--- start Source data ---

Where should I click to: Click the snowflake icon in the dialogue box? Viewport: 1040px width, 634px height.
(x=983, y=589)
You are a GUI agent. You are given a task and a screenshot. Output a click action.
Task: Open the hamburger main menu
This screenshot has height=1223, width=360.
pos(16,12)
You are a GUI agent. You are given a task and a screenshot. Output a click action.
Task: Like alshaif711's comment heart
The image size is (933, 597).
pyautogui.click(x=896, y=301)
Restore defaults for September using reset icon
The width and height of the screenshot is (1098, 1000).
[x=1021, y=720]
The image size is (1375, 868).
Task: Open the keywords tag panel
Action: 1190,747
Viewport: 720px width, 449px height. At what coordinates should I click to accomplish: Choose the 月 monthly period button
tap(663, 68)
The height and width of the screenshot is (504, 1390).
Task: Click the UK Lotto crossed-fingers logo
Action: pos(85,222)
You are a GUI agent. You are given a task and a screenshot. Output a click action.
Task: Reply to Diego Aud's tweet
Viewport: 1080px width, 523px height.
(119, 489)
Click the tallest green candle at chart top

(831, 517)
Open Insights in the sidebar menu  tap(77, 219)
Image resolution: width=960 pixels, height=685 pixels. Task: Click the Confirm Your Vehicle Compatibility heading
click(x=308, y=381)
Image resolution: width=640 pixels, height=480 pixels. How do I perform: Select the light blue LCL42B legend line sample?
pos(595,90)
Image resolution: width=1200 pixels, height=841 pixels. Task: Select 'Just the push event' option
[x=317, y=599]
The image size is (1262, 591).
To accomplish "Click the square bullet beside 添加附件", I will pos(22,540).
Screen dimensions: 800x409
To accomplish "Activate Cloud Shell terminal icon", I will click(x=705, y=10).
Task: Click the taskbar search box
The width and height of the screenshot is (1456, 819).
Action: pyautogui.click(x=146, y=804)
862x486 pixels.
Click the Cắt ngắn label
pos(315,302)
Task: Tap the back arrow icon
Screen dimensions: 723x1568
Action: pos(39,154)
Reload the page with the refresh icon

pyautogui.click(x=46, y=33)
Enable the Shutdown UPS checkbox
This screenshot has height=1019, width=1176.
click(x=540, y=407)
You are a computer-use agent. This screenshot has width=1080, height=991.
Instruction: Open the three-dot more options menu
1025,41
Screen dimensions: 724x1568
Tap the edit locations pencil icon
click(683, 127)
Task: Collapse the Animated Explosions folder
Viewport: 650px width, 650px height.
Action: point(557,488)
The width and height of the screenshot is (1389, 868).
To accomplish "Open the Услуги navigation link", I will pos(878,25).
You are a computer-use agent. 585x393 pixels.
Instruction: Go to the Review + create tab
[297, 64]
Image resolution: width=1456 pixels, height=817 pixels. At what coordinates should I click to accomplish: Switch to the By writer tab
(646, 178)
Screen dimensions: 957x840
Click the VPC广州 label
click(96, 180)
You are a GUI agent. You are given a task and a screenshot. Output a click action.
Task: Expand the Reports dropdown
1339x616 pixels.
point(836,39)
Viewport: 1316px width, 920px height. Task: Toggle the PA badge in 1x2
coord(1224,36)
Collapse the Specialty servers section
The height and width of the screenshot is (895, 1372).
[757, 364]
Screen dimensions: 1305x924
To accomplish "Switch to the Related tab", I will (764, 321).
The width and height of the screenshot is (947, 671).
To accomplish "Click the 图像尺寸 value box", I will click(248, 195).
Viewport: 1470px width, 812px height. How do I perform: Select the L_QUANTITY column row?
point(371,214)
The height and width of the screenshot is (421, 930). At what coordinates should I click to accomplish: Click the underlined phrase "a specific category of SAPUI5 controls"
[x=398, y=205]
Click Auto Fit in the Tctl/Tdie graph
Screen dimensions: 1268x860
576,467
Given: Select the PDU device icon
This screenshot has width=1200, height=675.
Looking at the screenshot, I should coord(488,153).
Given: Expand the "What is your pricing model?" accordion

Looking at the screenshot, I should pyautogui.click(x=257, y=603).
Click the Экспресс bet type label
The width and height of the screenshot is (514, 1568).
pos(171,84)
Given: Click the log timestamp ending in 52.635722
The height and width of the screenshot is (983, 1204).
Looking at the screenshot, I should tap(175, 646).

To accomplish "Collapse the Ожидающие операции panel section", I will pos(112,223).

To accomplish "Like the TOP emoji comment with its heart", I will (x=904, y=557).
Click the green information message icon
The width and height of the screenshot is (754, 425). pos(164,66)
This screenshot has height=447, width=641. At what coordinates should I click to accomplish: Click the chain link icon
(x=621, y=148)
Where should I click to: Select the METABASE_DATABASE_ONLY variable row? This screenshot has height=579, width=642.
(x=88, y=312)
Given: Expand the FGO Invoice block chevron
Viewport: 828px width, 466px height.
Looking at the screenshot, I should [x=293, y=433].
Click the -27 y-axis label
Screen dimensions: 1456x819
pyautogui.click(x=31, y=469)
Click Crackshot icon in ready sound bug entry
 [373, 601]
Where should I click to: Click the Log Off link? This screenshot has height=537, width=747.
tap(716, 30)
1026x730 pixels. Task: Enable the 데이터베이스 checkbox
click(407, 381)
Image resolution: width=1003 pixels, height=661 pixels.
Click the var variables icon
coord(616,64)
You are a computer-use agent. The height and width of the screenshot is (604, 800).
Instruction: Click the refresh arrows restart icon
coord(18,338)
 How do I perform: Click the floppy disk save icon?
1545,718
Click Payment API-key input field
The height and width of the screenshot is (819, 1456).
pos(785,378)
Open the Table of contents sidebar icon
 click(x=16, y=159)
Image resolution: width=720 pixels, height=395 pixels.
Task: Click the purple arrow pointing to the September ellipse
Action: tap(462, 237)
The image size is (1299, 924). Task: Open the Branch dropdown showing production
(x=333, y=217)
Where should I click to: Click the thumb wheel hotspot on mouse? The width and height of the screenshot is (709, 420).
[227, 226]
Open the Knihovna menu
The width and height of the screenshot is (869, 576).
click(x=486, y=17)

--- end Source data ---

Please copy all of the material above word for word.

**Task result**.
Where should I click to: Click the snowflake icon in the dialogue box? Viewport: 1040px width, 634px height.
(x=983, y=589)
You are a GUI agent. You are given a task and a screenshot. Output a click action.
Task: Open the hamburger main menu
This screenshot has height=1223, width=360.
pos(16,12)
You are a GUI agent. You are given a task and a screenshot. Output a click action.
Task: Like alshaif711's comment heart
The image size is (933, 597).
pyautogui.click(x=896, y=301)
Restore defaults for September using reset icon
The width and height of the screenshot is (1098, 1000).
[x=1021, y=720]
The image size is (1375, 868).
Task: Open the keywords tag panel
Action: 1190,747
Viewport: 720px width, 449px height. At what coordinates should I click to accomplish: Choose the 月 monthly period button
tap(663, 68)
The height and width of the screenshot is (504, 1390).
Task: Click the UK Lotto crossed-fingers logo
Action: pos(85,222)
You are a GUI agent. You are given a task and a screenshot. Output a click action.
Task: Reply to Diego Aud's tweet
Viewport: 1080px width, 523px height.
(119, 489)
Click the tallest green candle at chart top

(831, 517)
Open Insights in the sidebar menu  tap(77, 219)
Image resolution: width=960 pixels, height=685 pixels. Task: Click the Confirm Your Vehicle Compatibility heading
click(x=308, y=381)
Image resolution: width=640 pixels, height=480 pixels. How do I perform: Select the light blue LCL42B legend line sample?
pos(595,90)
Image resolution: width=1200 pixels, height=841 pixels. Task: Select 'Just the push event' option
[x=317, y=599]
The image size is (1262, 591).
To accomplish "Click the square bullet beside 添加附件", I will pos(22,540).
Screen dimensions: 800x409
To accomplish "Activate Cloud Shell terminal icon", I will click(x=705, y=10).
Task: Click the taskbar search box
The width and height of the screenshot is (1456, 819).
Action: pyautogui.click(x=146, y=804)
862x486 pixels.
Click the Cắt ngắn label
pos(315,302)
Task: Tap the back arrow icon
Screen dimensions: 723x1568
Action: pos(39,154)
Reload the page with the refresh icon

pyautogui.click(x=46, y=33)
Enable the Shutdown UPS checkbox
This screenshot has height=1019, width=1176.
click(x=540, y=407)
You are a computer-use agent. This screenshot has width=1080, height=991.
Instruction: Open the three-dot more options menu
1025,41
Screen dimensions: 724x1568
Tap the edit locations pencil icon
click(683, 127)
Task: Collapse the Animated Explosions folder
Viewport: 650px width, 650px height.
Action: point(557,488)
The width and height of the screenshot is (1389, 868).
To accomplish "Open the Услуги navigation link", I will pos(878,25).
You are a computer-use agent. 585x393 pixels.
Instruction: Go to the Review + create tab
[297, 64]
Image resolution: width=1456 pixels, height=817 pixels. At what coordinates should I click to accomplish: Switch to the By writer tab
(646, 178)
Screen dimensions: 957x840
Click the VPC广州 label
click(96, 180)
You are a GUI agent. You are given a task and a screenshot. Output a click action.
Task: Expand the Reports dropdown
1339x616 pixels.
point(836,39)
Viewport: 1316px width, 920px height. Task: Toggle the PA badge in 1x2
coord(1224,36)
Collapse the Specialty servers section
The height and width of the screenshot is (895, 1372).
[757, 364]
Screen dimensions: 1305x924
To accomplish "Switch to the Related tab", I will (764, 321).
The width and height of the screenshot is (947, 671).
To accomplish "Click the 图像尺寸 value box", I will click(248, 195).
Viewport: 1470px width, 812px height. How do I perform: Select the L_QUANTITY column row?
point(371,214)
The height and width of the screenshot is (421, 930). At what coordinates should I click to accomplish: Click the underlined phrase "a specific category of SAPUI5 controls"
[x=398, y=205]
Click Auto Fit in the Tctl/Tdie graph
Screen dimensions: 1268x860
576,467
Given: Select the PDU device icon
This screenshot has width=1200, height=675.
Looking at the screenshot, I should coord(488,153).
Given: Expand the "What is your pricing model?" accordion

Looking at the screenshot, I should pyautogui.click(x=257, y=603).
Click the Экспресс bet type label
The width and height of the screenshot is (514, 1568).
pos(171,84)
Given: Click the log timestamp ending in 52.635722
The height and width of the screenshot is (983, 1204).
Looking at the screenshot, I should tap(175, 646).

To accomplish "Collapse the Ожидающие операции panel section", I will pos(112,223).

To accomplish "Like the TOP emoji comment with its heart", I will (x=904, y=557).
Click the green information message icon
The width and height of the screenshot is (754, 425). pos(164,66)
This screenshot has height=447, width=641. At what coordinates should I click to accomplish: Click the chain link icon
(x=621, y=148)
Where should I click to: Select the METABASE_DATABASE_ONLY variable row? This screenshot has height=579, width=642.
(x=88, y=312)
Given: Expand the FGO Invoice block chevron
Viewport: 828px width, 466px height.
Looking at the screenshot, I should [x=293, y=433].
Click the -27 y-axis label
Screen dimensions: 1456x819
pyautogui.click(x=31, y=469)
Click Crackshot icon in ready sound bug entry
 [373, 601]
Where should I click to: Click the Log Off link? This screenshot has height=537, width=747.
tap(716, 30)
1026x730 pixels. Task: Enable the 데이터베이스 checkbox
click(407, 381)
Image resolution: width=1003 pixels, height=661 pixels.
Click the var variables icon
coord(616,64)
You are a computer-use agent. The height and width of the screenshot is (604, 800).
Instruction: Click the refresh arrows restart icon
coord(18,338)
 How do I perform: Click the floppy disk save icon?
1545,718
Click Payment API-key input field
The height and width of the screenshot is (819, 1456).
pos(785,378)
Open the Table of contents sidebar icon
 click(x=16, y=159)
Image resolution: width=720 pixels, height=395 pixels.
Task: Click the purple arrow pointing to the September ellipse
Action: tap(462, 237)
The image size is (1299, 924). Task: Open the Branch dropdown showing production
(x=333, y=217)
Where should I click to: Click the thumb wheel hotspot on mouse? The width and height of the screenshot is (709, 420).
[227, 226]
Open the Knihovna menu
The width and height of the screenshot is (869, 576).
click(x=486, y=17)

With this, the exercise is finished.